We are now working on the effects of general axi- and non-axisymmetric magnetic fields on stellar waves propagation, dissipation, and induced transport of angular momentum. This constitutes one of the key objectives of the second period of the project.

To properly evaluate the amplitude of the transport of angular momentum by waves in stellar radiation zones, we have to compute the strength of their excitation by adjacent convective regions. To reach this goal, we are first developing new 3D nonlinear global numerical simulations of the stochastic excitation of gravito-inertial waves by turbulent convective cores. This will allow us to get mandatory information on their amplitude and on their frequency spectrum as a function of key stellar parameters such as rotation. In addition, we have developed a new mixing-length theory for turbulent convection in rotating stars where we have taken into account both viscous and heat diffusions. It allows us to evaluate the depth of convective penetration (i.e. of undershooting below a convective envelope and of overshooting at the top of a convective core) and the variation of the amplitude of stochastically excited gravito-inertial waves as a function of stellar rotation. These results are of crucial importance since the rotation of stars strongly varies all along their evolution while its impact on convection and waves is completely ignored in current stellar evolution models.

Next, we have established a new theoretical framework to describe shear-induced turbulent transport in stellar radiation zones. Because of the combined action of stable stratification and rotation, this transport is highly anisotropic: the restoring forces for vertical and horizontal turbulent motions are buoyancy and the Coriolis acceleration, respectively. For the first time, we derive a prescription for the anisotropy of the turbulent transport of momentum and chemicals taking into account coherently the simultaneous action of these two forces. This allows us to compute a new turbulent transport coefficient that models the transport by turbulent motions generated by the instability of a vertical shear in the horizontal directions. This new theoretical prescription has been implemented in the dynamical stellar evo
In each task, our objective is to achieve the best semi-analytical and numerical modeling of dynamical processes in stellar interiors that impact the evolution of stars and of their surrounding systems on secular timescales. However, it is not yet possible to compute directly this long-term evolution in 3D, taking all the needed space scales related to often highly non-axisymmetric and non-linear short timescale MHD phenomena into account. We thus model the action of each dynamical process and of its couplings developing new advanced semi-analytical methods and high-resolution numerical simulations to derive cutting-edge original equations, prescriptions, and scaling laws for secular timescales. They are implemented in the dynamical stellar evolution code STAREVOL and the secular orbital/rotational evolution code ESPEM we are developing and that are used to model observed stars and their systems, leading to a direct confrontation of the predictions of our modeling with the observables (e.g. the differential rotation in stars obtained thanks to asteroseismology, the orbital properties of star-planet and multiple star systems, the relative inclination of stellar spins and the orbits, etc.).

By construction, the SPIRE project builds the needed completely new generation of dynamical models of stars and their environment taking into account coherently the impact of MHD transport and tidal dissipation mechanisms in stellar (and planetary) interiors on their long-term evolution.

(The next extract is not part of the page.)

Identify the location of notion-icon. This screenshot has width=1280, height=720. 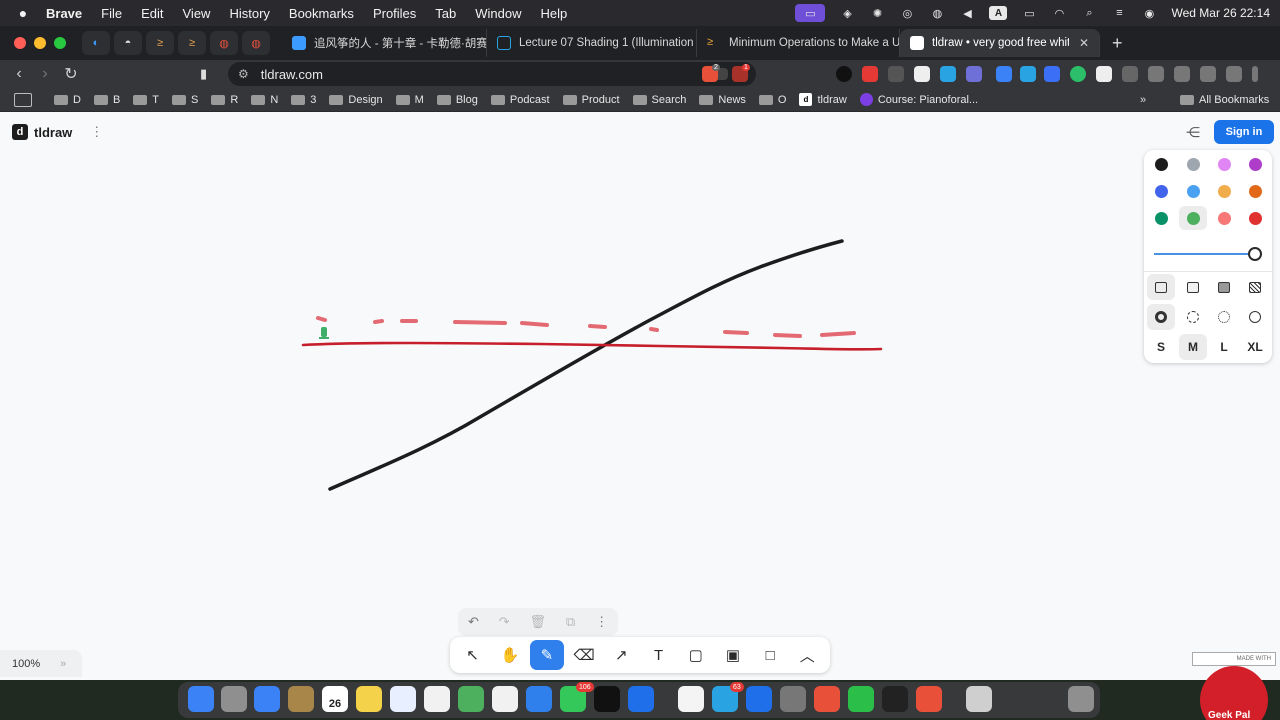
(922, 74).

Therefore, SPIRE has a strong impact on stellar physics (for single and multiple stars) and provides key groundbreaking results, for instance the value of the tidal dissipation in stars of different masses and evolutionary stages, for the studies of star-planet interactions. It also strongly contributes to change the paradigm of the study of stellar systems where the host star’s evolution and the orbital architecture dynamics have been treated separately until now. In this context, it benefits from the best observational constraints obtained by the most advanced space missions and ground-based instrumentation devoted to explore stellar systems all along the project (K2, and soon CHEOPS, TESS, SPIRou, JWST). The SPIRE project also contributes significantly to the scientific preparation of PLATO for the modeling of single and multiple stars and star-planet interactions. SPIRE thus proposes and provides a new framework for the interpretation of current and forthcoming observational programs and actively contributes to develop and put its topics in the forefront of academic research.
Because of the different physical processes it studies, the SPIRE project also contributes to the state-of-the-art in astrophysical (and geophysical) fluid dynamics, in fundamental fluid mechanics, in plasma physics and in numerical astrophysics.

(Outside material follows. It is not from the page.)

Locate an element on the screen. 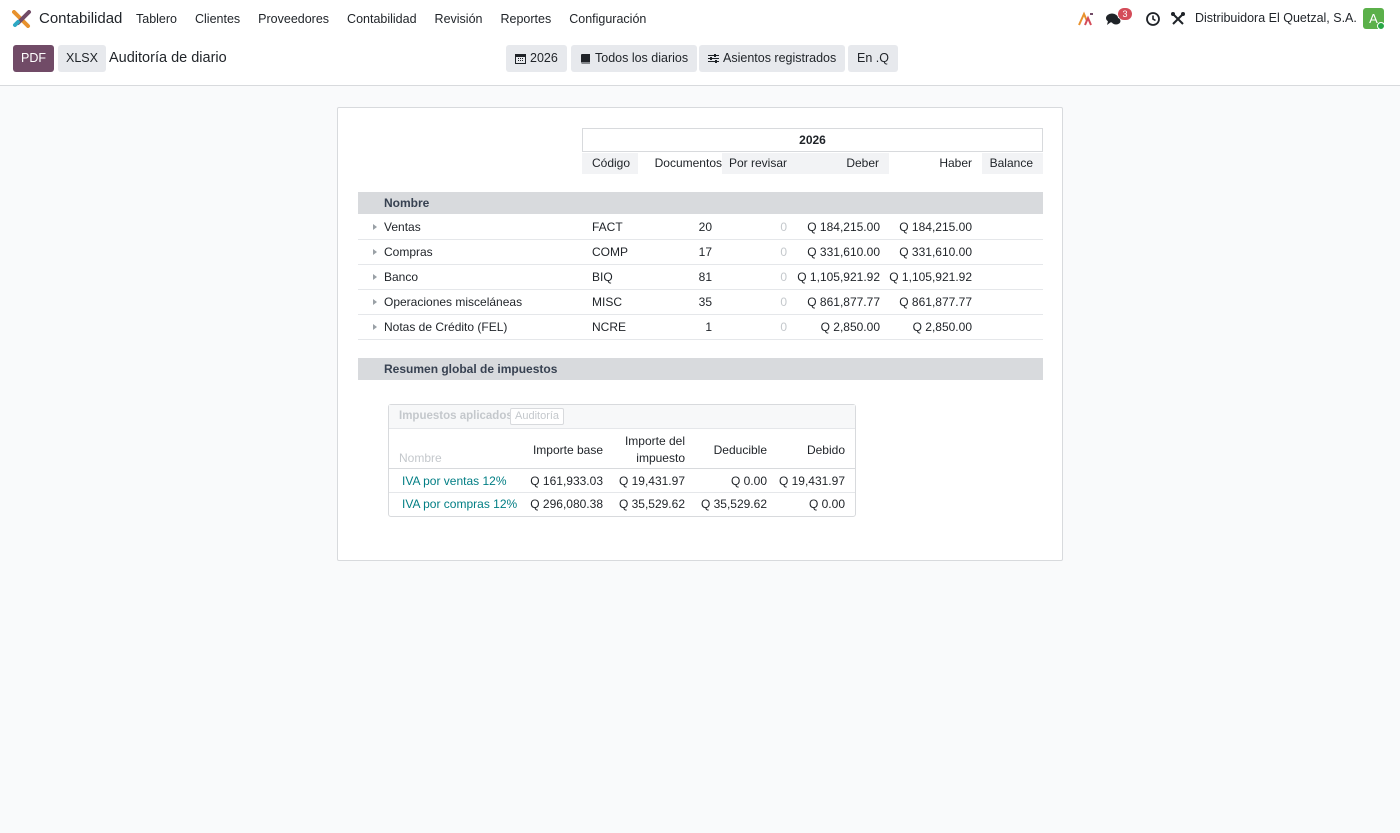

From the societal point of view, it addresses key questions on the impact of the dynamics of stellar/planetary systems on planetary habitability and the conditions for the emergence of life. This provides key assets to understand the properties and the history of our Sun-Earth and solar systems in the broader context provided by exoplanetary systems.

In this framework, it participates to the efforts to strengthen the European position in this research field by training a new generation of stellar and planetary physicists working on the dynamics of stars, of exoplanets, and of their environment, which constitute an essential research field of modern Astronomy and Astrophysics.
The results obtained within the project are disseminated through peer-reviewed publications in international scientific journals, participation to international scientific conferences, lectures given by the members of the project in Universities and in Engineering schools, and public outreach.